FPÖ ortet

Nepp legt nach

FPÖ ortet "Vertuschung" bei Corona-Fällen in Asylheim

Wiens FPÖ-Chef sieht weiterhin Vertuschung von Vorfällen rund um Flüchtlingsheim in Erdberg.

Wien. Wiens FPÖ-Chef Dominik Nepp nimmt die Anzeige gegen ihn wegen seines "Asylantenvirus"-Sagers gelassen, wie er am Mittwoch in einer Pressekonferenz sagte. Stattdessen legte der derzeit wahlkämpfende Spitzenkandidat in Wien mithilfe von FPÖ-Klubchef Herbert Kickl und -Generalsekretär Michael Schnedlitz nach und sprach von einer Vertuschung der Coronafälle im evakuierten Flüchtlingsheim Erdberg.

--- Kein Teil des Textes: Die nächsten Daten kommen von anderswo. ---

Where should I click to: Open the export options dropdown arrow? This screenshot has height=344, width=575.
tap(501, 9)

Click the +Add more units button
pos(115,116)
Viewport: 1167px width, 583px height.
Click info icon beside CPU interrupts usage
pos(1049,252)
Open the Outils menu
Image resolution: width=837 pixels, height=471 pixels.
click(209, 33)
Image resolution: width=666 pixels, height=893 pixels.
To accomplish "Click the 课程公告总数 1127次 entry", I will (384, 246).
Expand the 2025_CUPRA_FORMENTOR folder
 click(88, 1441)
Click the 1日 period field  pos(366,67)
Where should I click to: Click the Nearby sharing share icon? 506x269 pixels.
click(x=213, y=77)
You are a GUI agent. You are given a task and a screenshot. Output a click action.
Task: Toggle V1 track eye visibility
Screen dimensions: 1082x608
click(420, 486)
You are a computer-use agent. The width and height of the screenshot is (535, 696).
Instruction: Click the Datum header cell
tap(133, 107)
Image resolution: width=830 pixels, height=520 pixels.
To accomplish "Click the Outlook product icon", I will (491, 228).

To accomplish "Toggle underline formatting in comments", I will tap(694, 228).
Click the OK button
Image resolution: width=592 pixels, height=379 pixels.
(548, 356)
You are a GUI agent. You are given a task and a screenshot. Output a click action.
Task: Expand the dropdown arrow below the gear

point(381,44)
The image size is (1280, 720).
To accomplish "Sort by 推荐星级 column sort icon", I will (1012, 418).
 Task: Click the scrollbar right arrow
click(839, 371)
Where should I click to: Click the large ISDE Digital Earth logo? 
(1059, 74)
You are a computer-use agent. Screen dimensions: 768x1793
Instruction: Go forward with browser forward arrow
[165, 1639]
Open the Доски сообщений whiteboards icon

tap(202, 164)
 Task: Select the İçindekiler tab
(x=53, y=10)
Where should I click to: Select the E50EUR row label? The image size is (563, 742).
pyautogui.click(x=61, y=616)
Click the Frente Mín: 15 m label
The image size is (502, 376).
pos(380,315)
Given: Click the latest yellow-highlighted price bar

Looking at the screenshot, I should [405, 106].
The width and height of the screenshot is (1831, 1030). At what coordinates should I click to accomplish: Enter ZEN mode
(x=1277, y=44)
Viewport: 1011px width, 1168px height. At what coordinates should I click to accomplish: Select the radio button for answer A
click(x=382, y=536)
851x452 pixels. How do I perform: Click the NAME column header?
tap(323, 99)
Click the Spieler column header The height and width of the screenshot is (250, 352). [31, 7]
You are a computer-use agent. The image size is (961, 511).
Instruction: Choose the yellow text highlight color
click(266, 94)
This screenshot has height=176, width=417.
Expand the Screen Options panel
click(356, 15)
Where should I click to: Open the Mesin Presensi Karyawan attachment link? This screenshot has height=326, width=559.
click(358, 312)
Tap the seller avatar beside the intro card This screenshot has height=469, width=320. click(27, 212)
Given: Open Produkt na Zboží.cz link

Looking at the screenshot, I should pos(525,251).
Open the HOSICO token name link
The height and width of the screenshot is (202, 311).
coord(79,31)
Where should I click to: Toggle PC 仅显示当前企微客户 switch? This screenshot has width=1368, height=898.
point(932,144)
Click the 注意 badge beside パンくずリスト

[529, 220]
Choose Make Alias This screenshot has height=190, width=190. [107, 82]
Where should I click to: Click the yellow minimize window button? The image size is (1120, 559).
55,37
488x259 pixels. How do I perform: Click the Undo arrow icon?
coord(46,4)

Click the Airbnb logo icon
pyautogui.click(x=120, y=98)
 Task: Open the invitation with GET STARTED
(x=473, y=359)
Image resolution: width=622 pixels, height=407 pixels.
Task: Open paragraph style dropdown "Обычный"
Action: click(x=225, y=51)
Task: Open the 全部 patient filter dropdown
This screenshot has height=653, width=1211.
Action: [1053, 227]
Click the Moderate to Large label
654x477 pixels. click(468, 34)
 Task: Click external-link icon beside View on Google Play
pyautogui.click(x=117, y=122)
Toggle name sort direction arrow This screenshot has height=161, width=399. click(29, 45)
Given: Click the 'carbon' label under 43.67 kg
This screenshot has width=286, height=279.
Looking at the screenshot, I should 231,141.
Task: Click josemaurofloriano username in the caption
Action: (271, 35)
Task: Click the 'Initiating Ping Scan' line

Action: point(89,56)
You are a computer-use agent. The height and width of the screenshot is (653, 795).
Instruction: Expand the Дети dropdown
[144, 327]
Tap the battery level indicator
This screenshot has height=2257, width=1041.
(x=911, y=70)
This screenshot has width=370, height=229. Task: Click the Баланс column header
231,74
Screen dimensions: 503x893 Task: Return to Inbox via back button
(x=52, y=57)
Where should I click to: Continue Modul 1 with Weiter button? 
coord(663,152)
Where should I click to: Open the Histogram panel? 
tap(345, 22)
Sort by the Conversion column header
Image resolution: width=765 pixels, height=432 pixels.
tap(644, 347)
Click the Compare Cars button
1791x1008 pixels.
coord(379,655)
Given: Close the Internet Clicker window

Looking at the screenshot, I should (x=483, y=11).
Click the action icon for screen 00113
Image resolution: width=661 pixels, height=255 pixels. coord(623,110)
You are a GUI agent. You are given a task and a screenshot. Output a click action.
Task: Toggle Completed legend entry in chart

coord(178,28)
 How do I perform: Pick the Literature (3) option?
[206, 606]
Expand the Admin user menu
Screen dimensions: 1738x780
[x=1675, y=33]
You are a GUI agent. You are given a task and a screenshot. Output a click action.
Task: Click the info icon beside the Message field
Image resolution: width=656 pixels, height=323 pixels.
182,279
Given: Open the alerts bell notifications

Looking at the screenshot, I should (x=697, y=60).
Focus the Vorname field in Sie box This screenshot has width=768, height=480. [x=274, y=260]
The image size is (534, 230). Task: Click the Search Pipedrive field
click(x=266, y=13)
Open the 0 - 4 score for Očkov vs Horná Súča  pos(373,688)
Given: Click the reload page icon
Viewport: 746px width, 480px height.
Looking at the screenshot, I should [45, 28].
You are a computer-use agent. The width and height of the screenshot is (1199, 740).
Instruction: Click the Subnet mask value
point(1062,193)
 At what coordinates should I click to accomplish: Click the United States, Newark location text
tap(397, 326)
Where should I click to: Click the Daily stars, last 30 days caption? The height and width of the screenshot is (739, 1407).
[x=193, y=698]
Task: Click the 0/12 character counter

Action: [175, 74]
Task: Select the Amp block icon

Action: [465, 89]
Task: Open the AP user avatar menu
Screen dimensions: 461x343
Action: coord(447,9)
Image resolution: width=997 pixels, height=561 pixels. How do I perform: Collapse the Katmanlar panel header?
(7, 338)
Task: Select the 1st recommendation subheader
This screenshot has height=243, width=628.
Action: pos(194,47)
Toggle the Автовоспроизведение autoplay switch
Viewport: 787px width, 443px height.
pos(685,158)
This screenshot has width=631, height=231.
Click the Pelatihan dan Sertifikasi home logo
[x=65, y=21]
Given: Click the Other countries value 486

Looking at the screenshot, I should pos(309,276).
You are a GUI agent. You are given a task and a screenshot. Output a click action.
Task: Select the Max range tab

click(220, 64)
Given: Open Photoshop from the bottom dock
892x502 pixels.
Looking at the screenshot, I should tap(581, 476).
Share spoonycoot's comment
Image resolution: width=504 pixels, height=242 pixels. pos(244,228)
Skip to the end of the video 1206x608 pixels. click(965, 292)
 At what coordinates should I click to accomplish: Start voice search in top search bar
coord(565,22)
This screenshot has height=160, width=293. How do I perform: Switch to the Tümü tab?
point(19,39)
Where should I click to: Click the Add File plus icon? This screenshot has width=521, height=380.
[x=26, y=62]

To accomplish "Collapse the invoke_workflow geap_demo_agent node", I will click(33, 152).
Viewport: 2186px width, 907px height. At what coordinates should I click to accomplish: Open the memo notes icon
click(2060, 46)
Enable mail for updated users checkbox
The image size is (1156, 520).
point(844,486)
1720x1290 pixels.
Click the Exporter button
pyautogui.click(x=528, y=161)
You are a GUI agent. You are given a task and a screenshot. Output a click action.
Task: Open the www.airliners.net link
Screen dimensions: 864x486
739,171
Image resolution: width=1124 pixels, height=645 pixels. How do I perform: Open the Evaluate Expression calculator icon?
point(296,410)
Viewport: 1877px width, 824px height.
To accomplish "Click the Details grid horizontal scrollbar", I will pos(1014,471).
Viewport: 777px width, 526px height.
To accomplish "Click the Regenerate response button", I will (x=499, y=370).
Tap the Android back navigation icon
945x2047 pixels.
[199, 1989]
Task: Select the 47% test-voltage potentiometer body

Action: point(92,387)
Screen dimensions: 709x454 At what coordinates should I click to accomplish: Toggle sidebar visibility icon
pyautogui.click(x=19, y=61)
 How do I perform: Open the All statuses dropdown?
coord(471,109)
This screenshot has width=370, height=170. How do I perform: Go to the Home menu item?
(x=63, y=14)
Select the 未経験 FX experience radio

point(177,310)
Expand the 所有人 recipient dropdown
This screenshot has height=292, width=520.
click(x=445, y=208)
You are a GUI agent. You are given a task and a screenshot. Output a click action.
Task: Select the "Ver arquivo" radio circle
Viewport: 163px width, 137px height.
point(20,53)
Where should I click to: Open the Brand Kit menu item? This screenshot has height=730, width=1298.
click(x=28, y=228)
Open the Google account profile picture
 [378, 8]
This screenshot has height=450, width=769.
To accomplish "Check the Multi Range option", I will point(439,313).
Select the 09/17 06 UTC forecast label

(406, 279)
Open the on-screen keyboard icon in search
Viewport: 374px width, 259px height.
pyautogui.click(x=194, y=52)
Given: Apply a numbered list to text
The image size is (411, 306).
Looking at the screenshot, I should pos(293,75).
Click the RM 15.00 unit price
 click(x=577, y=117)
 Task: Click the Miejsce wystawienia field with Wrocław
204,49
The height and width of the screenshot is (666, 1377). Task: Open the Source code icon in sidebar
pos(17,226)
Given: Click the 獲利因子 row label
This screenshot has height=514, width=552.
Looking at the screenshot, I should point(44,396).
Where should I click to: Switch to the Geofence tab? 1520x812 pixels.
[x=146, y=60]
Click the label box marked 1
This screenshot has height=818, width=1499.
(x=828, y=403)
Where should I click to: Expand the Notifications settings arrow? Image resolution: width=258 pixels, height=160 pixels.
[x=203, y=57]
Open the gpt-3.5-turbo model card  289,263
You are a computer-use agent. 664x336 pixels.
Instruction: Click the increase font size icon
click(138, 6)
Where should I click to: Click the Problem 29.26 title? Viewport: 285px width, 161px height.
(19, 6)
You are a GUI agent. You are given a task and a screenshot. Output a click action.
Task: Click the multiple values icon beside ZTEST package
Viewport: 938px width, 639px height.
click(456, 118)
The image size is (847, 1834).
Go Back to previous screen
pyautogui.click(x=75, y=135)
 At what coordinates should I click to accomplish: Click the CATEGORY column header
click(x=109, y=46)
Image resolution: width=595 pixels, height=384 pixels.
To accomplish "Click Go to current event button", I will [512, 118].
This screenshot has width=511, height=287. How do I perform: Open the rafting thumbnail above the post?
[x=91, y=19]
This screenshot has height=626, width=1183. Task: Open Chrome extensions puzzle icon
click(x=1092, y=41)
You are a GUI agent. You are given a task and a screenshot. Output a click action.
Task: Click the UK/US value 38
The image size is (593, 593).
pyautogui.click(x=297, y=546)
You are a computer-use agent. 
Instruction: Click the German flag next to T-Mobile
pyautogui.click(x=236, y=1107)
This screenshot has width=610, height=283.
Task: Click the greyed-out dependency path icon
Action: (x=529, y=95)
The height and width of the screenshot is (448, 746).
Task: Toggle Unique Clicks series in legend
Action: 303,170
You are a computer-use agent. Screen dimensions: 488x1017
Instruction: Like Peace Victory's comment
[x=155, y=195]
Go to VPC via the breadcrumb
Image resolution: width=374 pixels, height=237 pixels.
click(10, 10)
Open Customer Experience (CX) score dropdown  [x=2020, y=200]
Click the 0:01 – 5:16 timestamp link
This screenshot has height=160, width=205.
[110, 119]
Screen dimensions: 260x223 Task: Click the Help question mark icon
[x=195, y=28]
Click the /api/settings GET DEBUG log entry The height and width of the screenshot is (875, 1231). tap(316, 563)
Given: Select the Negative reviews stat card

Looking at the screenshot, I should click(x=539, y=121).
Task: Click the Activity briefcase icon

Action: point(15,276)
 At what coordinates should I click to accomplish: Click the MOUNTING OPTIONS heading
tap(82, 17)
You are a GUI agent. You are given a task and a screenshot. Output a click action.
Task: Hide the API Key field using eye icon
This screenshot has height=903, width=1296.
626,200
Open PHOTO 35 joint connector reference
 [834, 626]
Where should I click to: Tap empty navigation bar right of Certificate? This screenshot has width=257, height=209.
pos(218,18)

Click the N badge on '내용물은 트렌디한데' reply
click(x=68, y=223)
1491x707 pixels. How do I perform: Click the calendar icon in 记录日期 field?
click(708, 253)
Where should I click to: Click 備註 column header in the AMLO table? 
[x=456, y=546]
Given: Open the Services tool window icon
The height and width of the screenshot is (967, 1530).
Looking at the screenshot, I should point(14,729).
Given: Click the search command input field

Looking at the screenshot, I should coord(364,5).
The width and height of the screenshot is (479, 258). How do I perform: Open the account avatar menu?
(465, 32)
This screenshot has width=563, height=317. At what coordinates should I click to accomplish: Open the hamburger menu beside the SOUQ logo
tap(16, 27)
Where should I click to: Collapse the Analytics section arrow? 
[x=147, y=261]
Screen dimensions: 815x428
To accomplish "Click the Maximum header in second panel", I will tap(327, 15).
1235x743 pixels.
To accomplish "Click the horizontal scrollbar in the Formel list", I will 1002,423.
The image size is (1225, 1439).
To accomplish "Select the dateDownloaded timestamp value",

Wien sei als Bundeshauptstadt von den "willkürlichen Maßnahmen" besonders getroffen, sagte Nepp, der mit seinen Mitstreitern auch für die blaue Petition gegen den "Corona-Wahnsinn" warb. Die Auftritte der Regierung und des Bundeskanzlers muteten wie eine "schwarze Messe mit einem Sektenführer Kurz" an, die FPÖ sei das "Gegengewicht zum Regierungsnarzissmus", meinte wiederum Kickl.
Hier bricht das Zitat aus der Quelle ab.